In horses, glaucoma secondary to uveitis is by far the most common (Photo 1). Precipitating causes are chronic low grade or recurrent uveitis, including equine recurrent uveitis (ERU) and acute traumatic uveitis. Uveitis precipitated 85 percent of glaucoma cases in one report. Obstruction of the drainage angle and pupil with inflammatory membranes and synechiae results from accumulating protein precipitates, blood cells and anterior chamber debris. Chronic complications are cataract, retinal detachment and optic nerve atrophy. Horses are remarkable in that retinal function and vision may be somewhat sustained despite chronically elevated IOP, chemical mediators and globe enlargement (photo 2, p. 2E). Thus, although early intervention will be the most successful, light detection and vision may be retained despite chronicity of quite evident pathology.

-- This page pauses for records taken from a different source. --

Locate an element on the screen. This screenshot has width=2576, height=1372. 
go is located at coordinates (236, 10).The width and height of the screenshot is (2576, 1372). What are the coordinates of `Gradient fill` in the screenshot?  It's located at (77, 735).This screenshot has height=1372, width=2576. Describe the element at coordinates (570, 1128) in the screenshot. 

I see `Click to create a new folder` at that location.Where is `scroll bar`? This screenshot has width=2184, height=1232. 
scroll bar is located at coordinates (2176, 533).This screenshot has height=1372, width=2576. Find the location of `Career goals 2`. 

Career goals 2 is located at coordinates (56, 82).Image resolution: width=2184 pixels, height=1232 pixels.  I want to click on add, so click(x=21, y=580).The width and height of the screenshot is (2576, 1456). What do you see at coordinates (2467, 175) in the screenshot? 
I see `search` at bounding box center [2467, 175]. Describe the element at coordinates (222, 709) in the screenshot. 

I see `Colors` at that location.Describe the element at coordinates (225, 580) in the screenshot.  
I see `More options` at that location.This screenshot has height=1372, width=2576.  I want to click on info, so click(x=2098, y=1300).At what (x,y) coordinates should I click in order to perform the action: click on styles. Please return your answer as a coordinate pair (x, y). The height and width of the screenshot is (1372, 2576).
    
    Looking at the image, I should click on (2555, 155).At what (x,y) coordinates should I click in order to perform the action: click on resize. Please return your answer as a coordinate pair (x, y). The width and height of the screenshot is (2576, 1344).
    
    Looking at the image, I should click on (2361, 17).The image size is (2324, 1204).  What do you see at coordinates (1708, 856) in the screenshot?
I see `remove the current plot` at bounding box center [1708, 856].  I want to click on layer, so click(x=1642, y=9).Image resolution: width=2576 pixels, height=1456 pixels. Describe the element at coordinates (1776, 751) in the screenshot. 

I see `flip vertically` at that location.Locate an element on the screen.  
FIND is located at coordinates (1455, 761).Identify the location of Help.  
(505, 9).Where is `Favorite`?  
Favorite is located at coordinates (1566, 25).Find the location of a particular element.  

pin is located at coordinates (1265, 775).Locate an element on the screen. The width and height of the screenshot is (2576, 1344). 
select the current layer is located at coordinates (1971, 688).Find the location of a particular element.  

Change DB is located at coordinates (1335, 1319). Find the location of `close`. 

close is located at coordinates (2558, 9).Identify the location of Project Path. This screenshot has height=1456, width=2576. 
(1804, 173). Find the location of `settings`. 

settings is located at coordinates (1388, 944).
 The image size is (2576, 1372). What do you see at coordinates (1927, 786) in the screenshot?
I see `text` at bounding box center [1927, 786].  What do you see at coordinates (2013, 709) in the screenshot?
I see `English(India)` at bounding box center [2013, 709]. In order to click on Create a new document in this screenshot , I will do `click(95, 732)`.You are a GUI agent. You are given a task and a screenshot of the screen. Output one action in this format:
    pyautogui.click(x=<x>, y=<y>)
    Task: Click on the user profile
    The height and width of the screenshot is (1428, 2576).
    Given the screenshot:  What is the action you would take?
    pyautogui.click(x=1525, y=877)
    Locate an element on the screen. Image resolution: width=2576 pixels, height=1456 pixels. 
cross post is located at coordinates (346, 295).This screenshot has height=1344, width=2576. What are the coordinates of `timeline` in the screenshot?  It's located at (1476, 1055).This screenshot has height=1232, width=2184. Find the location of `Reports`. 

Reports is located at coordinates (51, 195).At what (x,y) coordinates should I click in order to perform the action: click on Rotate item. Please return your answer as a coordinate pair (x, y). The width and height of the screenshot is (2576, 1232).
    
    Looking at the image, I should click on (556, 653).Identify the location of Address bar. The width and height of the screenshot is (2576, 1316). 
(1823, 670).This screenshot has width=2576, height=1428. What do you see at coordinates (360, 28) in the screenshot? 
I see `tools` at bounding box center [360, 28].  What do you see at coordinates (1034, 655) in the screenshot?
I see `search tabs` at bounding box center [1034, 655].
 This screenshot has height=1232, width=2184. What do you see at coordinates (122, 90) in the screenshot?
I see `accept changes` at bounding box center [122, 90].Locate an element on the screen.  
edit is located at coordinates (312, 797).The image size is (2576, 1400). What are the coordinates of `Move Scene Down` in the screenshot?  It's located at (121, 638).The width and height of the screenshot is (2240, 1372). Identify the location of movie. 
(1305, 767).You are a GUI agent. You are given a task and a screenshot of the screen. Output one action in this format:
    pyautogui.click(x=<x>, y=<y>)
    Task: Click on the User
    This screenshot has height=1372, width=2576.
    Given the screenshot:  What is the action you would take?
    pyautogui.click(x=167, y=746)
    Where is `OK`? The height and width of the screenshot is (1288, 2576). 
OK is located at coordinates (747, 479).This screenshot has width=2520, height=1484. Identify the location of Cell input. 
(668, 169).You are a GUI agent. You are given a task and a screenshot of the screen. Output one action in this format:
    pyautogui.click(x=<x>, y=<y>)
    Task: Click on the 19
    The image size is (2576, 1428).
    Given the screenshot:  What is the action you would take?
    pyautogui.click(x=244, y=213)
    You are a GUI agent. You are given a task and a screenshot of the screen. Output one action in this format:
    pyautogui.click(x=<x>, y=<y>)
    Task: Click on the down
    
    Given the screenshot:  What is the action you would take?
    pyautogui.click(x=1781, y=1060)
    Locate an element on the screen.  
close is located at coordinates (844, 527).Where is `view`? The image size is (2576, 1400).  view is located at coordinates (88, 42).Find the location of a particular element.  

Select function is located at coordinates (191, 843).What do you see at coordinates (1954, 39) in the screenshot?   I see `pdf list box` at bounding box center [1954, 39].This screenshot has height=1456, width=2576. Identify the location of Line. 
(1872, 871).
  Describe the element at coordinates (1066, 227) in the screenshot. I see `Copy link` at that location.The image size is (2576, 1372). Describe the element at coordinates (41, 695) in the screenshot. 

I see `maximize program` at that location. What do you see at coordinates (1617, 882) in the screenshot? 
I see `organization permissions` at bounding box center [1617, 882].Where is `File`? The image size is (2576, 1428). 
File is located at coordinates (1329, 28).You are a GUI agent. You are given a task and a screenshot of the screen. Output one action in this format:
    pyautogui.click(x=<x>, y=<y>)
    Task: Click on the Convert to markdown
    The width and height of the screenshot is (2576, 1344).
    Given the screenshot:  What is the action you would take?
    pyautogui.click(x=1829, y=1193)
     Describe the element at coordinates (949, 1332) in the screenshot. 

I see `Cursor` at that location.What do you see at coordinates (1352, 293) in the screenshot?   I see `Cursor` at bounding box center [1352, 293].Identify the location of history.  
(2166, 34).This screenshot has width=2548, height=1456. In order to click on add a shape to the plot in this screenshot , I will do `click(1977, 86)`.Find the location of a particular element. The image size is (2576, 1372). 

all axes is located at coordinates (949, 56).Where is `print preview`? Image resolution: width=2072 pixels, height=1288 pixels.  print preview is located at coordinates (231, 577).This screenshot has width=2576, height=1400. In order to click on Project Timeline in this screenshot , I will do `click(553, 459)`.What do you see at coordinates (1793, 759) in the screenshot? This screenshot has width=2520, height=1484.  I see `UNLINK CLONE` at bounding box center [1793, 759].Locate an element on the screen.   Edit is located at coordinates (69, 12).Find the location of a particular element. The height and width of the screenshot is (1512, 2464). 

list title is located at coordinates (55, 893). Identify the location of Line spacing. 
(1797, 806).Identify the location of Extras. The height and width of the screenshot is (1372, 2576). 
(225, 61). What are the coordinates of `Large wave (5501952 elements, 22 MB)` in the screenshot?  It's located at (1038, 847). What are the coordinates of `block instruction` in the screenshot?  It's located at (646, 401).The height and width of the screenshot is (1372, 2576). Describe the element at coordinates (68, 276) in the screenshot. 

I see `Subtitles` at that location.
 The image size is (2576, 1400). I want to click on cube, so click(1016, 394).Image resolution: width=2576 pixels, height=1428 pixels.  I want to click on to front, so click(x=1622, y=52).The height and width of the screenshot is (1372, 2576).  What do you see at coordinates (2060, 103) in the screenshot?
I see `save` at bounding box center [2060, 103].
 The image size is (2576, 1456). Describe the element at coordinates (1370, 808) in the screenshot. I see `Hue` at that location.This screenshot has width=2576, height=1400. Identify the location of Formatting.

If aggressive therapy is desired and pursued, and the uveitis becomes contained, vision may be restored despite substantial retinal damage and sequelae. The prognosis is certainly poorer if uveitis cannot be brought into remission. It is imperative that both globes are fully evaluated prior to selecting a therapeutic plan. Perception of light as a dazzle response or consensual PLR to the contralateral eye are encouraging. If in doubt, a treatment trial is warranted. After two weeks, if vision remains absent or IOP cannot be controlled, comfort and quality of life become primary goals.

Evaluate options Options are continued topical therapy, but compliance is often poor with a blind eye, especially in stoic individuals that show few signs despite clearly substantial disease. Alternative surgical approaches are placement of an ocular prosthesis (intrascleral or hydroxyapatite shell conformer) or more simply by globe removal. Occasionally, intravitreal injection of 25-40 mg of gentamicin is performed under general anesthesia to induce ciliary ablation. This procedure is blinding and unpredictable, with potential complications including persistent uveitis, hyphema, phthisis and endophthalmitis. Ablation forces an IOP reduction but is a poor choice if IOP is not elevated because it is unlikely to improve comfort.

Complete hyphema (Photo 3) induces the most troublesome glaucoma because intense obstruction of the anterior chamber with blood rapidly results in high IOPs, inflammatory membrane formation and intense pain. Aggressive anti-inflammatories (topical steroids, oral NSAIDs) are the key, with close monitoring of IOP and in select cases more aggressive intraocular procedures to minimize sequelae and attempt to salvage vision. The prognosis remains guarded, and the possibility of globe rupture should be investigated.